> EXTRACT
And both Dr Varma and Dr Habibi urge anyone thinking of getting work done to shop around and do their homework.

“Look at the (dentist’s) portfolio to see what sort of work that person does, what’s their style, for example, to see if you vibe with what they do,” Dr Varma says.

It’s also helpful to talk to people who have gone to the same dentist to learn about their experience.

“Talk to the person, talk to the team and see whether you can actually get on with them and trust them, because trust is such a big thing when it comes to cosmetic dentistry. You can’t go ahead with something like that unless you have a lot of faith in someone.”

Here, the two reveal the most popular smile-enhancing treatments at their clinics.

Whitening

Perhaps the most cost-effective way to improve your smile, teeth whitening can also make other imperfections less noticeable and eliminate the need for more invasive work.

Options range from an in-chair one-off procedure to a take-home kit, where a mould of the teeth is made to house bleaching gel during treatment.

Both procedures have pros and cons, so Dr Varma says it comes down to what treatment plan works best for each individual client. While the take-home kits are cheaper, they are a more drawn-out process and while the in-chair procedures are quicker, they can cause more sensitivity. “We do find that our in-chair service is more popular, purely because it’s all done in one session and when people do the take-home, they really are supposed to restrict their diet, as in not eating and drinking staining foods during the whitening period,” Dr Varma explains. “So many people are coffee drinkers now that we would rather go through an hour and a half of getting in-chair whitening, potentially having a little bit more sensitivity in the short term for a day or so than having to go through a two-week treatment where you can’t drink coffee for a couple of weeks.”

Veneers

There are a lot of misconceptions about veneers thanks to social media and those viral “shark teeth” videos that show how much of your natural tooth needs to be shaved down to achieve that perfect smile.

People often confuse veneers with crowns but the two procedures are markedly different. “There’s a lot of talk about shark’s teeth and shaving teeth into a point but it’s not actually like that,” Dr Varma says.

“So if you get crowns on your teeth, yes, they will be shaved down significantly — you’d lose about 40 to 50 per cent of the tooth’s structure in doing that. However, if you’re doing veneers, you’re mainly just preparing the front surface, so it’s really not too dissimilar to, say, getting acrylic nails. In actual fact, acrylic nails were invented by a dentist, so that’s sort of where the concept comes from, where you’re bonding something on top of an existing structure.”

> DATASET CONTENT
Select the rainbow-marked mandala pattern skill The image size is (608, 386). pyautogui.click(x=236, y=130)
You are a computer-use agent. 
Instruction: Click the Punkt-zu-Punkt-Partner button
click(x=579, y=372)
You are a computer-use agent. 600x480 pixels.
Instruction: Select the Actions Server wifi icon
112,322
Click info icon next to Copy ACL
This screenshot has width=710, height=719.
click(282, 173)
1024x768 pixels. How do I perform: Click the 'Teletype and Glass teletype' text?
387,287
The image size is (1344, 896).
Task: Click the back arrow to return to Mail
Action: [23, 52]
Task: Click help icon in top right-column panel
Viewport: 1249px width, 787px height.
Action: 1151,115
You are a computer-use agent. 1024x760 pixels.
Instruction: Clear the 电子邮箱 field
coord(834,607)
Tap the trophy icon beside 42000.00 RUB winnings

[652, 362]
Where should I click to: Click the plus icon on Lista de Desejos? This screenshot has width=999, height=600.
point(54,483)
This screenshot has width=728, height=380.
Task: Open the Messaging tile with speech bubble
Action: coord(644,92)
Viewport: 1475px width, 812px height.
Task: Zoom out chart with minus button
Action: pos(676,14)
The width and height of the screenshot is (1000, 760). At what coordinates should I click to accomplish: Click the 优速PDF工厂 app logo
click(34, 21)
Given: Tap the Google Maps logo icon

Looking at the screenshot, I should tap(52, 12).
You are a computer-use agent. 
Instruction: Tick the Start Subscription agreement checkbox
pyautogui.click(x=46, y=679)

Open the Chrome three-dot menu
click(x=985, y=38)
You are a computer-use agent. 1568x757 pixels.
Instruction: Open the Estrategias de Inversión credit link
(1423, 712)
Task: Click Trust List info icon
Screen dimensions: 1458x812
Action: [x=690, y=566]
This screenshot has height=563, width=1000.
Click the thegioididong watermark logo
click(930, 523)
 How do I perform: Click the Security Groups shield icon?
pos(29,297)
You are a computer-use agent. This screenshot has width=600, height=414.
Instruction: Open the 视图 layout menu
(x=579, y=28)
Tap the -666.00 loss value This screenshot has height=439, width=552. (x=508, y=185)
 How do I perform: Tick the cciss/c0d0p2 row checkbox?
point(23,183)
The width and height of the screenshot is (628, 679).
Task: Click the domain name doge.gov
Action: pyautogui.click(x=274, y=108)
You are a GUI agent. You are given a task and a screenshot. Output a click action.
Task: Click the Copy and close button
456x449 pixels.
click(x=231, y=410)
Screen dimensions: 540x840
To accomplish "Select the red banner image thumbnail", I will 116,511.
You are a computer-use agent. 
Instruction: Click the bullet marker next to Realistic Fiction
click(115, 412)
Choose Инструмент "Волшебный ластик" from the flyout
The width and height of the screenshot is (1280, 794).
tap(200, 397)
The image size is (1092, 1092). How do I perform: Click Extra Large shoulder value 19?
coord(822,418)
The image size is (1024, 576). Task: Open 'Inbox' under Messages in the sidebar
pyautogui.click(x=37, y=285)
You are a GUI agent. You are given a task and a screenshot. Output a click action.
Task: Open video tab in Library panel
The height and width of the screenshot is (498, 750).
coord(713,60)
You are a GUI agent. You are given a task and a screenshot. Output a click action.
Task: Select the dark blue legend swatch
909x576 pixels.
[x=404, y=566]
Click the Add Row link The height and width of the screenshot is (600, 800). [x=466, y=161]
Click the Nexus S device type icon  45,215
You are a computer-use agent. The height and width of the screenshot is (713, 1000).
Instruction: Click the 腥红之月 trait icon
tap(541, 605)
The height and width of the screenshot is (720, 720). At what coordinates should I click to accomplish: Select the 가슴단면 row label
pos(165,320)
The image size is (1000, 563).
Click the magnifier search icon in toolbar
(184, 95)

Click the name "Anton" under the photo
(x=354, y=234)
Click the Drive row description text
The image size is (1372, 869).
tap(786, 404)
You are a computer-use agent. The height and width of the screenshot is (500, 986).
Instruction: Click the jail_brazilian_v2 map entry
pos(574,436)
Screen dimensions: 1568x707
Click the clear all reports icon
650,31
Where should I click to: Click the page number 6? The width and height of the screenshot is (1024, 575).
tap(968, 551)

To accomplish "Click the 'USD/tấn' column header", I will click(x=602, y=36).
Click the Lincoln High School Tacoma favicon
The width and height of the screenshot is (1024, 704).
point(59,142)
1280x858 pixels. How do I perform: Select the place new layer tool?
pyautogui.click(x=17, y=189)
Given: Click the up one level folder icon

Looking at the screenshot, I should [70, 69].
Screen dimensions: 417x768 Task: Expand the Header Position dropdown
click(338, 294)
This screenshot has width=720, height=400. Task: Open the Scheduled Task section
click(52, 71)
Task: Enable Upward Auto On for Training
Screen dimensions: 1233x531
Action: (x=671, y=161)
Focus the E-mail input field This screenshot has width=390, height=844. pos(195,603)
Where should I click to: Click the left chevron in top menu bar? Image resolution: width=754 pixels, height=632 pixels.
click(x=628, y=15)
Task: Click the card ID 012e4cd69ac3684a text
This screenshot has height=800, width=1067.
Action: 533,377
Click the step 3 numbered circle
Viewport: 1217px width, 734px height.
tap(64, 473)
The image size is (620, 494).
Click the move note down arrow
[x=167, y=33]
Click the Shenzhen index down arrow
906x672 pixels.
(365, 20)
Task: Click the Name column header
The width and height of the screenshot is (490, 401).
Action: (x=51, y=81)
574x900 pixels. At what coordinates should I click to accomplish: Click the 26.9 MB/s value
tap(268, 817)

> WORK TO COMPLETE
(a) Decide whether each statement agrees with the cosmetic dentistry extract, answering yes or no and quoting the words that settle it: (i) take-home whitening kits cost less than in-chair whitening; (ii) at Dr Varma's clinic, the take-home kit is more popular than the in-chair service; (iii) getting crowns removes about 40 to 50 per cent of the tooth's structure.
(b) According to the cosmetic dentistry extract, who invented acrylic nails?
(c) Carry on the cosmetic dentistry extract after its final sentence.
The data has no connection to the cosmetic dentistry extract.

> EXPECTED OUTPUTS
(a)
(i) Yes: "While the take-home kits are cheaper"
(ii) No: "We do find that our in-chair service is more popular"
(iii) Yes: "you’d lose about 40 to 50 per cent of the tooth’s structure in doing that"

(b) A dentist.

(c)
Dr Habibi says a veneer is a facing that goes over a tooth and is just 0.4-0.5 millimetres thick, whereas a crown requires cutting all the way around the tooth.

“Crowns are a lot more invasive and are associated with a higher risk of complications but sometimes it is necessary because the teeth are so badly damaged that there isn’t really any other option,” he says. “But crowns, as far as cosmetic work is concerned, it’s really something that we would put last on the list of what we would like to do.”

Invisalign

Invisalign is a clear retainer designed to put pressure on the teeth so they straighten as they move into the aligners.

“Every two weeks, you move into a different set so that your teeth continually move until you finish the course of treatment,” Dr Varma explains.

The length of treatment depends on the amount of movement required but Dr Varma says it can be anywhere from two or three months to two to three years.

Dr Habibi says it’s easy to see the appeal of Invisalign compared to the metal braces we all hated in high school.

“You don’t have to be a dentist to understand that having metal showing everywhere in your mouth, it draws more attention to your face than you would like,” he says. “People often find it very difficult to clean. So Invisalign, especially in the last five years, but obviously in the last year or so, has become incredibly popular.

“People are avoiding having things like veneers and instead straightening their teeth first and then whitening them to the colour that they like.”